Some thoughts on Dr. Kurt Steinberg and the Creative Life
Today, my dear friend and former colleague, Dr. Kurt Steinberg, was installed as the President of Montserrat College of Art. You can see a video of the entire ceremony here.
Kurt and I have often talked about what it means to be an artist, what it means to train artists, and what is at stake for the arts in this current moment. He asked me to give the keynote speech at his inauguration and I was humbled and honored to do so.
it was a beautiful ceremony at the historic Cabot Theatre. There were greetings from Governor Charlie Baker, State Senator Joan Lovely, State Representative Jerry Parisella, and Beverly Mayor Michael P. Cahill Speeches of congratulations and encouragement from Montserrat were given by Senior Faculty Member and former Dean Barbara Moody, Ed.D.
I got to share the stage with Kurt and the following luminaries:
F. Javier Cevallos, Ph.D., President, Framingham State University
Kay Sloan, D.A, President Emerita, Massachusetts College of Art and Design
Rose Sauriol, Student, Class of ’21’ Montserrat College of Art
Chelsea Sams, Alumna, ’08, Faculty, Montserrat College of Art
Amy Brown, ’05 Alumna, Montserrat College of Art
The text of my remarks follows. You can watch it at this link (and I come in at about 38:00).
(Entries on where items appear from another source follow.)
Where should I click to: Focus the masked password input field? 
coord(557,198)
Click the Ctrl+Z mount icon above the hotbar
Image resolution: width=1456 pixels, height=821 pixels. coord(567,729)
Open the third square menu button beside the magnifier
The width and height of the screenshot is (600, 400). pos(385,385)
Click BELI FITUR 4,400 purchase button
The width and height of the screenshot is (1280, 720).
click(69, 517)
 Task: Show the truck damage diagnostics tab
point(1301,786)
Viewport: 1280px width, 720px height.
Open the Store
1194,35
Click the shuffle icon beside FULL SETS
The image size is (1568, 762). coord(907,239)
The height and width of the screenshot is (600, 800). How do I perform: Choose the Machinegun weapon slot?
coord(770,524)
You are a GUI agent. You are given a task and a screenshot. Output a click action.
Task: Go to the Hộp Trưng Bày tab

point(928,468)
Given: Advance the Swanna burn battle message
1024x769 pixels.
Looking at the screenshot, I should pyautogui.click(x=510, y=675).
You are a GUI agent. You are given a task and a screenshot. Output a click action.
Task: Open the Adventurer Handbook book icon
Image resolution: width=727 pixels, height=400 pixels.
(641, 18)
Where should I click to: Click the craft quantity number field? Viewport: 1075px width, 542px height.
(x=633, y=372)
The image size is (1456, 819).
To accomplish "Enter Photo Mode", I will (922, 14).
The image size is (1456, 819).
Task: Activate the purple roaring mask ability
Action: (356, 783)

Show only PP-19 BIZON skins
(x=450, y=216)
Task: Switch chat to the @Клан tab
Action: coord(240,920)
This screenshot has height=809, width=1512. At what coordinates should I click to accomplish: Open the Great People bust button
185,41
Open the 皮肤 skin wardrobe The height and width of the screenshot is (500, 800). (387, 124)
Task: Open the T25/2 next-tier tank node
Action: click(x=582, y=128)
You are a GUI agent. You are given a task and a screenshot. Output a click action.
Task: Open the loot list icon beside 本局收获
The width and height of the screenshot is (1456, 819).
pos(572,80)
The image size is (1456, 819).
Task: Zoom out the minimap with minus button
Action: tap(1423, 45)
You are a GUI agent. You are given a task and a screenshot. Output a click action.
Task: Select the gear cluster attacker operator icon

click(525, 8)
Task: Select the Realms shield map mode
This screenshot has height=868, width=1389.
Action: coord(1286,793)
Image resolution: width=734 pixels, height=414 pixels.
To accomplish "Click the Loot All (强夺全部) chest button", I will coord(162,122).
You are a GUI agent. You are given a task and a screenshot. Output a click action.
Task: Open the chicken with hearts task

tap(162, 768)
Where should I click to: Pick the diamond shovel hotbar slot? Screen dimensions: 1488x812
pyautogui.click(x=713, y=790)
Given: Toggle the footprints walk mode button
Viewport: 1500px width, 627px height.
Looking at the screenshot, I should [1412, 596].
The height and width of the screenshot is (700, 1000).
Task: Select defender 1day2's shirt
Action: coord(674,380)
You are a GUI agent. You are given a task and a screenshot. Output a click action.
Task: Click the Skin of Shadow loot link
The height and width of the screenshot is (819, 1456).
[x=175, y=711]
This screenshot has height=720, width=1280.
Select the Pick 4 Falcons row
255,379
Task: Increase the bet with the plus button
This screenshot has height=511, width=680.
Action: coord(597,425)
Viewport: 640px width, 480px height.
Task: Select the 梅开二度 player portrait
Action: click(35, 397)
Some thoughts on Kurt Steinberg and the Creative Life
I am honored to be here. Thrilled, actually. As some of you know, I know Kurt-President Steinberg-from another institution. I miss him terribly. I miss that laugh. It was hard for me, personally, that he left but when I found out he was coming here I was thrilled for him. And I am even more thrilled for you. Kurt steered my institution through one of the most difficult and fraught times in its close to 150 year history. He did it while taking flack from many constituencies at the school. He did it when his decisions were not popular and he did it when he had to manage a less than supportive group of colleagues. He stepped in when he was needed, going above and beyond what was required of him. Because of his work, the college started to right itself. And when the college started to right itself, shake off its problems, and begin to move forward again, to my ears, Kurt received the paltriest of thank yous from his naysayers. And it must be said that the groundwork he put in place, the systems he corrected, the projects he fought for and helmed, are still guiding the future of the institution that I love as much as you all love this one. I remain deeply grateful to him.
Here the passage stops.